# [EXERCISE BRIEF]
Using the entries below, write out the line with "Get Tickets (108, 606)", the line with "El caso Sepi y las criptomonedas (312, 5)", and every line in between, exactly as each is written.

::: SOURCE MATERIAL

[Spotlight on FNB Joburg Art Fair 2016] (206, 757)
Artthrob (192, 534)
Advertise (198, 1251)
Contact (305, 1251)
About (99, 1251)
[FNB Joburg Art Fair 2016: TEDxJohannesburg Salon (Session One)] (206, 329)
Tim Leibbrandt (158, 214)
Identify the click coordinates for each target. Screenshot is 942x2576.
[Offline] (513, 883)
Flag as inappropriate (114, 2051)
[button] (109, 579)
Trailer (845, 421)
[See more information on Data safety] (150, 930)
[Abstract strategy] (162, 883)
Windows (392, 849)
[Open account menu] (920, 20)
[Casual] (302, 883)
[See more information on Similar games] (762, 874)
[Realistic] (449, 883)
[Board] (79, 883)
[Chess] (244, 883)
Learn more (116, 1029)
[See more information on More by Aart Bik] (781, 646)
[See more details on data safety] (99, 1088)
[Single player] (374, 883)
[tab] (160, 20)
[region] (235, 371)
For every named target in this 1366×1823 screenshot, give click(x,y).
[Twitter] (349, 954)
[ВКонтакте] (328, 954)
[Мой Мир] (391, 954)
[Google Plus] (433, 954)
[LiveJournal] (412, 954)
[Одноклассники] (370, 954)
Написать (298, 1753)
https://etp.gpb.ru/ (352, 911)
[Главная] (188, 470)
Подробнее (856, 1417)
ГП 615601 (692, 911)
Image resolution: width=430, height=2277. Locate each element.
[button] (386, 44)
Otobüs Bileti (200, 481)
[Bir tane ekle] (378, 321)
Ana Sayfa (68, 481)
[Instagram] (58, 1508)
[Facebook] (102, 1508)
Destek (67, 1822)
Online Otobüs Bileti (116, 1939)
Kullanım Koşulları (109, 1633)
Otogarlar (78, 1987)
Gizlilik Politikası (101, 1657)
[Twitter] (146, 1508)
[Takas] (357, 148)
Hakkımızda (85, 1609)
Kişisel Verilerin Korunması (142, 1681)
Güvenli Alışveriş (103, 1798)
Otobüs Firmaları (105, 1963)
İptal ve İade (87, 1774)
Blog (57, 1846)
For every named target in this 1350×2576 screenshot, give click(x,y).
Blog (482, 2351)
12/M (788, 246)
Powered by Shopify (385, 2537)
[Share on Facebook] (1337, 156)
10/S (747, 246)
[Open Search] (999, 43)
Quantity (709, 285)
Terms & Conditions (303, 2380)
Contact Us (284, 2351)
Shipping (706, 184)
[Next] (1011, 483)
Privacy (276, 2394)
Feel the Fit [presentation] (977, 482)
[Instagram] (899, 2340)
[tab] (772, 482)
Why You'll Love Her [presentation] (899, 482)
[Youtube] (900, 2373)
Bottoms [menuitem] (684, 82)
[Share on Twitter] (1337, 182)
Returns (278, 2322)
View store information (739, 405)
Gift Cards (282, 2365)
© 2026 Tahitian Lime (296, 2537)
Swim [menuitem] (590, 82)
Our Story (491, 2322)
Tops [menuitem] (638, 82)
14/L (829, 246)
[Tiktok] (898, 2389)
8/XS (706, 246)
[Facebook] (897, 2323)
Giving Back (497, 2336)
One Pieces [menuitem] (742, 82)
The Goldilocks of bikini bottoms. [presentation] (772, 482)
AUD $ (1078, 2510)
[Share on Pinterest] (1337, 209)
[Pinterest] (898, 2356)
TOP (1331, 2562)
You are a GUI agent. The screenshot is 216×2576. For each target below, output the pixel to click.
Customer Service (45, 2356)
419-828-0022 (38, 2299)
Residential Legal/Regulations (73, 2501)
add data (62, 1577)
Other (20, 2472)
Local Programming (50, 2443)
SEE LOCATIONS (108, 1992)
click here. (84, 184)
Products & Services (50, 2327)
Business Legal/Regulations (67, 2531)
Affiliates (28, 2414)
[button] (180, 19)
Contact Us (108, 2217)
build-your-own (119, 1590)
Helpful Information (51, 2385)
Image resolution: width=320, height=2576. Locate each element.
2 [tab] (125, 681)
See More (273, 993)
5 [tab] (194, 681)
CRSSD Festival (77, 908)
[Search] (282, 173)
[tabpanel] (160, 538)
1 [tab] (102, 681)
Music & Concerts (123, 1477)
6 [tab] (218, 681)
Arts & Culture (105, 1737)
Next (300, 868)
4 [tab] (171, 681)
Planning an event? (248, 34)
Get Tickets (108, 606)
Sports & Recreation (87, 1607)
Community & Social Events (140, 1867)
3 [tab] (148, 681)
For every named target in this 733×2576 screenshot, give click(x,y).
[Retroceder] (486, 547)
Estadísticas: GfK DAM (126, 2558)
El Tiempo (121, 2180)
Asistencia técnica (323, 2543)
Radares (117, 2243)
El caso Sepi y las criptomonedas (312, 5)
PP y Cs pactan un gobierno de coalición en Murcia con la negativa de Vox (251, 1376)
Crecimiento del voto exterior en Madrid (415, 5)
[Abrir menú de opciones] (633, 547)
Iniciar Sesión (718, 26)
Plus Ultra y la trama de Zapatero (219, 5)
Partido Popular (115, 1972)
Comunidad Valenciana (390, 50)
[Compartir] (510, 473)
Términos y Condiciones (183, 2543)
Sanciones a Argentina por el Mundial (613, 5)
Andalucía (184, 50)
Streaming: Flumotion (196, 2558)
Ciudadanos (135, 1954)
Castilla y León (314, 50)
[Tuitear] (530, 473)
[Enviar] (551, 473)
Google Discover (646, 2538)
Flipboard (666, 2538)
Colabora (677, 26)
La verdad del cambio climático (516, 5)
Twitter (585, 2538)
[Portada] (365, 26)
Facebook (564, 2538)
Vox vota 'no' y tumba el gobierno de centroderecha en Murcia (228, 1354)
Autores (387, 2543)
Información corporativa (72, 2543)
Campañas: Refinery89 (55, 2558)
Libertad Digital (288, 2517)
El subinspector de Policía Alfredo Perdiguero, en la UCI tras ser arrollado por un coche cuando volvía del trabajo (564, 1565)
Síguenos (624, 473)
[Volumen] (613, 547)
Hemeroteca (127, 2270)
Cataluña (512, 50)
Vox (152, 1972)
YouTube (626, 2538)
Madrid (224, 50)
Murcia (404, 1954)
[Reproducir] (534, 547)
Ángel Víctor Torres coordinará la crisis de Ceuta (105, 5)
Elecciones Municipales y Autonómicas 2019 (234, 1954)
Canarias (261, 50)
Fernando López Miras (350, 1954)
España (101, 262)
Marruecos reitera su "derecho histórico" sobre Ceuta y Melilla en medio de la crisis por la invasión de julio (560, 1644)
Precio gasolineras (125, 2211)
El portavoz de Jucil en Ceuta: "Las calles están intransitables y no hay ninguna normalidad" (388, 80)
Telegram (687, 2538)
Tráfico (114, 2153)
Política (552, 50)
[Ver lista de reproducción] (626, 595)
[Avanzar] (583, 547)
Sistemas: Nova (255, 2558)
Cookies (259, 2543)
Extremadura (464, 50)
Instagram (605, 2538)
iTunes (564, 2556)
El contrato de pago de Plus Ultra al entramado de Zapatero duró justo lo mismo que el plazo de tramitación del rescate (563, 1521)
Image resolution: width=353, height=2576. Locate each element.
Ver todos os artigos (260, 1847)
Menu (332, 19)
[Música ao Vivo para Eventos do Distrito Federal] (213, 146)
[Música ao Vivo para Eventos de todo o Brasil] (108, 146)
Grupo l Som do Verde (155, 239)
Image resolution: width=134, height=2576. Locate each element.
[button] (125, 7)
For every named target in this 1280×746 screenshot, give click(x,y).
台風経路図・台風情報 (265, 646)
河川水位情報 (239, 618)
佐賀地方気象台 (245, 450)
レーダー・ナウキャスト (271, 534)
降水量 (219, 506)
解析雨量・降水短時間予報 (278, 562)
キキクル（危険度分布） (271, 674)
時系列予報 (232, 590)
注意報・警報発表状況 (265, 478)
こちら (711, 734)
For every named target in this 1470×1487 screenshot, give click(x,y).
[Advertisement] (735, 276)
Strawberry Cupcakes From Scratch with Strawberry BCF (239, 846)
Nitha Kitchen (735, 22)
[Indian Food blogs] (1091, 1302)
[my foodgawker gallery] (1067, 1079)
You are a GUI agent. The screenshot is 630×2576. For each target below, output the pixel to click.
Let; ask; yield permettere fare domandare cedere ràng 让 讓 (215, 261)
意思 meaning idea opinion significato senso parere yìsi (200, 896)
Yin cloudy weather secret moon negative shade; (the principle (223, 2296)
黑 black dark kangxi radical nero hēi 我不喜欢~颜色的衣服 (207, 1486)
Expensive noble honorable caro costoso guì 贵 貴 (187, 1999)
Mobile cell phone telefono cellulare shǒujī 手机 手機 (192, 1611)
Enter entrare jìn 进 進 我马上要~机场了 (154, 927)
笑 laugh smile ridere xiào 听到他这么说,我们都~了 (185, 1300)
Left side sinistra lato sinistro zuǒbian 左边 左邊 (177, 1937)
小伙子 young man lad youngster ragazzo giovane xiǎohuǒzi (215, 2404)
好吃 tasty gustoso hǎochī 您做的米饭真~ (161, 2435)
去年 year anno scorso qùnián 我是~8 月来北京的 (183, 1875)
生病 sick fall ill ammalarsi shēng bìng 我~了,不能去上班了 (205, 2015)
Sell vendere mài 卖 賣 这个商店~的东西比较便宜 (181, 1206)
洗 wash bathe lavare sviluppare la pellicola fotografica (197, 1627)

::::::

# [RESULT FOR THIS EXERCISE]
Get Tickets (108, 606)
Sports & Recreation (87, 1607)
Community & Social Events (140, 1867)
3 [tab] (148, 681)
For every named target in this 733×2576 screenshot, give click(x,y).
[Retroceder] (486, 547)
Estadísticas: GfK DAM (126, 2558)
El Tiempo (121, 2180)
Asistencia técnica (323, 2543)
Radares (117, 2243)
El caso Sepi y las criptomonedas (312, 5)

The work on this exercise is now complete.